Representative workloads

Model N fastsem OpenMx lavaan Mplus
Bivariate FIML, ordinal 5,000 ~3 s ~45 s DWLS only ~20 s
ACE twin model (FIML) 1,000 pairs ~1 s ~10 s no ACE ~4 s
RI-CLPM, 4 waves, ordinal 3,000 ~8 s ~90 s no FIML ordinal ~30 s
Gen-SEM scan 500k SNPs ~50 min ~20 h not supported not sup

Why fastsem is fast

  • Analytical gradients. Exact ML and FIML gradients are computed via the RAM weight matrix, not by finite differences.
  • OpenCL float32 objective. The objective function is evaluated on the GPU when available; the float64 analytical gradient runs on CPU.
  • Multi-threaded CPU fallback.

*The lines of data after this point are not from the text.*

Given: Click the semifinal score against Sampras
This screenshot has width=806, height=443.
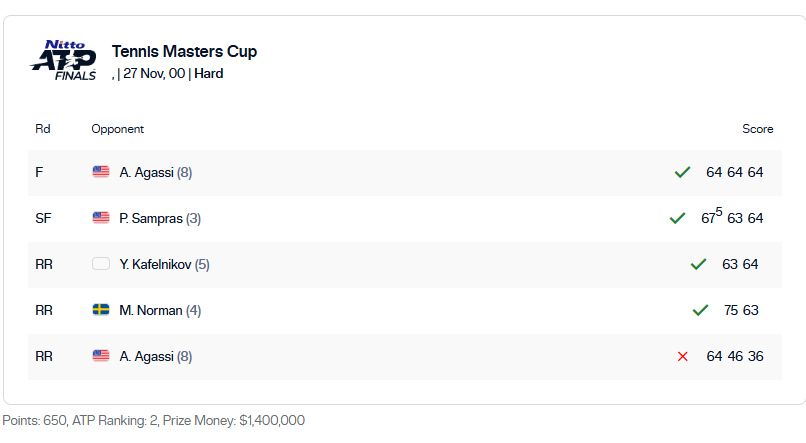Looking at the screenshot, I should pyautogui.click(x=732, y=216).
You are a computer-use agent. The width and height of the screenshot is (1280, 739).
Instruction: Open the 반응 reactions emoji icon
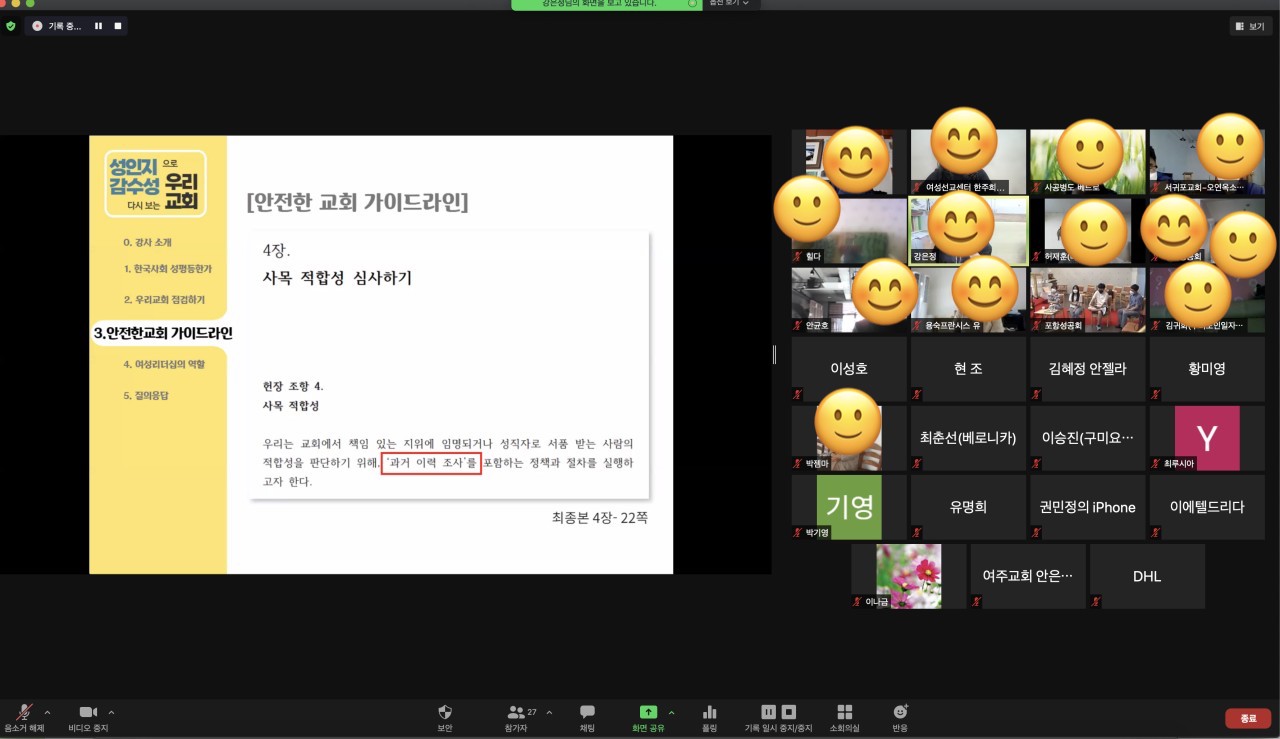(x=900, y=712)
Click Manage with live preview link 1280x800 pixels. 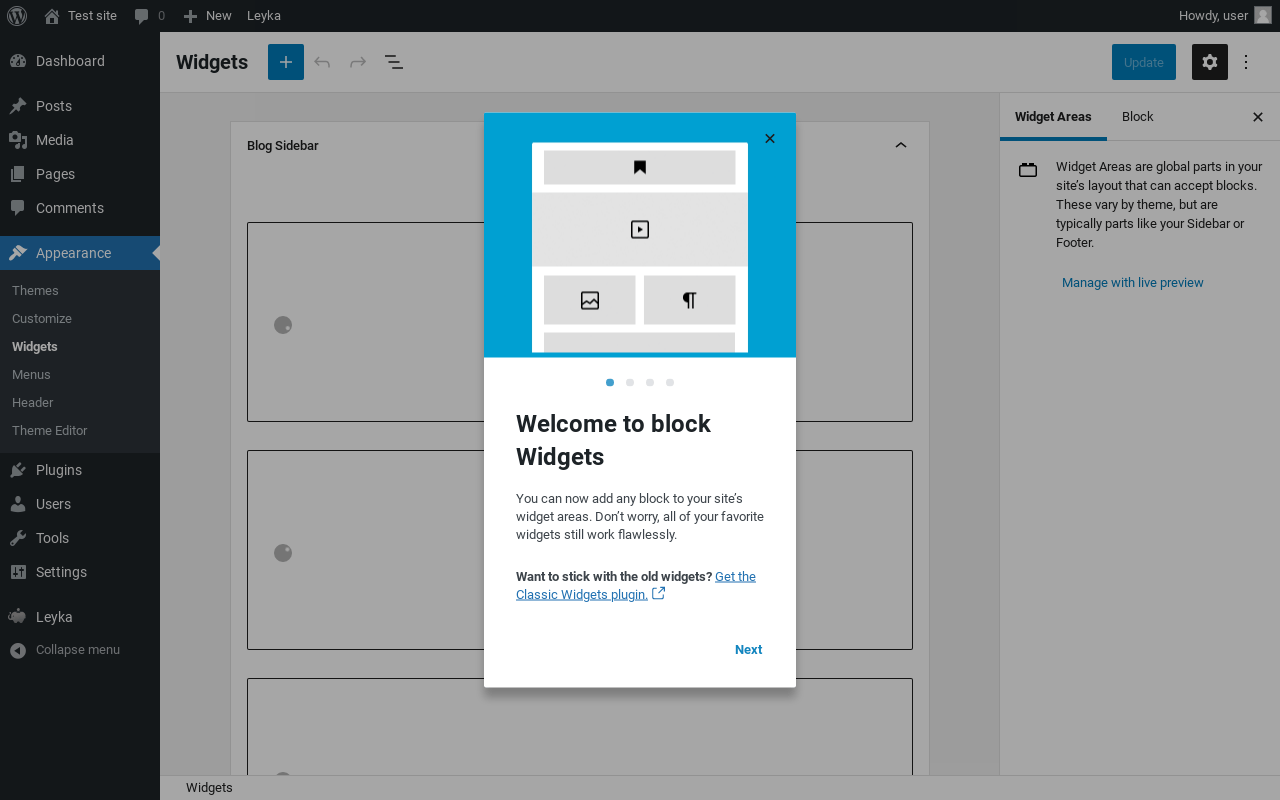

When no GPU is detected, the same objective runs on multiple cores via OpenMP-style parallelism.
  • Warm-starting. For Gen-SEM-style sweeps, each SNP fit reuses the previous solution, yielding roughly a 20× speed-up over cold starts.
  • L-BFGS with preconditioner and mini-batch warmup. Faster convergence on stiff likelihoods than naive quasi-Newton.

Reproducing these numbers

Reproduction scripts live in the fastsem engine repository under benchmarks/. The R-side counterparts (using run_fastsem() against equivalent OpenMx and lavaan models) will be packaged in a future revision of fastsemR.

For everyday R workloads, the easiest way to spot the speedup is to take an existing umx/OpenMx model and swap mxRun() for run_fastsem() — see the getting started article.